The fourth baronet, Sir Richard Francis Keane (1845-1892), a civil engineer, was also the High Sheriff of Co Waterford in 1881, and was known for his conciliatory attitude to the Land League.

He married Adelaide Vance, whose family home on Rutland Square, Dublin, is now the Irish Writers’ Museum on Parnell Square.

In the Library in Cappoquin House (Photograph: Patrick Comerford, 2020)

Before the formation of the Irish Free State, the fifth baronet, Sir John Keane (1873-1956), worked with Sir Horace Plunkett to organise the Irish Co-operative Movement, served on Waterford County Council, and was a member of the All-for-Ireland League that supported Home Rule.

To provide employment in Cappoquin, he set up a foundry and his younger brother Henry Keane of Tivoli House set up the Cappoquin bacon industry in 1907.

He was a Senator (1922-1934, 1938-1948), a Governor of the Bank of Ireland, a member of the General Synod of the Church of Ireland, a member of the Representative Church Body, and a weekly columnist for The Times.

He was regarded as a benevolent landlord, which may explain why Cappoquin House survived the initial IRA campaign of ‘big house’ burnings in 1921 only to be burned during the Civil War by anti-treaty republicans. In the intervening time, he used the opportunity to save many of the family’s collections in the house, moving much of it to Bristol.

As a senator he was outspoken in his condemnation of Irish censorship laws, and his speeches in the Senate became the victims of censorship themselves.

He married Lady Eleanor Lucy Hicks-Beach, in Saint Margaret’s Church, Westminster, in 1907 – the wedding was postponed for two days because of the sudden death of the groom’s mother, Adelaide.
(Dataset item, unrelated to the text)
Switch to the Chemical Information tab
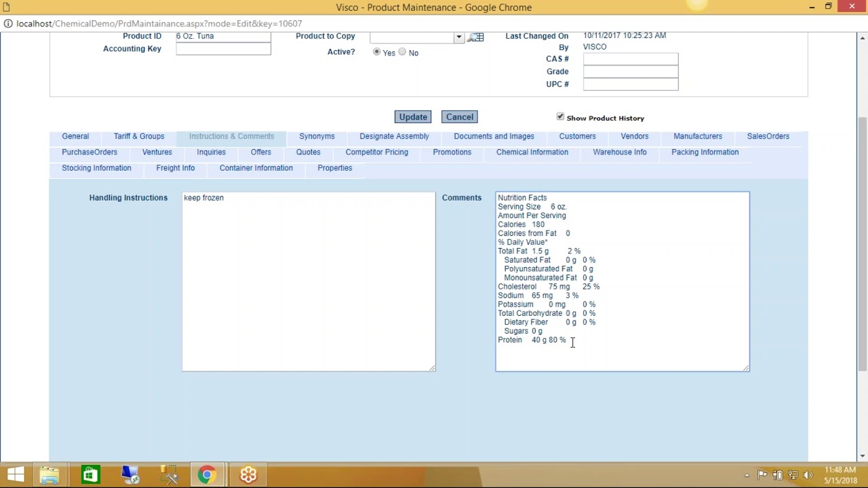 [x=532, y=152]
Lady Eleanor (‘Nellie’) was a daughter of Michael Hicks-Beach (1837-1916), 1st Earl St Aldwyn, twice Chief Secretary for Ireland (1874-1878, 1886-1887), twice Chancellor of the Exchequer (1885-1886, 1895-1902) and President of the Board of Trade (1888-1892). Portraits of the newly-married couple hang above their stairwell in the house.
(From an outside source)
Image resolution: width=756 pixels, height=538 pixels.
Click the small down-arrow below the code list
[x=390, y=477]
His epitaph in Saint Anne’s Church in Cappoquin proclaims, ‘With no thought for himself, he served his country through war and peace.’

A tapestry bought from Prince Yusupov links Cappoquin with the assassination of Rasputin (Photograph: Patrick Comerford, 2020)

The sixth baronet, Sir Richard Michael Keane (1909-2010), was educated at Sherborne and Christ Church Oxford, and joined the Times in London as a journalist. He was diplomatic correspondent with Reuters and with the Sunday Times, fought at El Alamein, captured one of Rommel’s senior generals in north Africa, and organised allied assistance to the partisans in Yugoslavia during World War II.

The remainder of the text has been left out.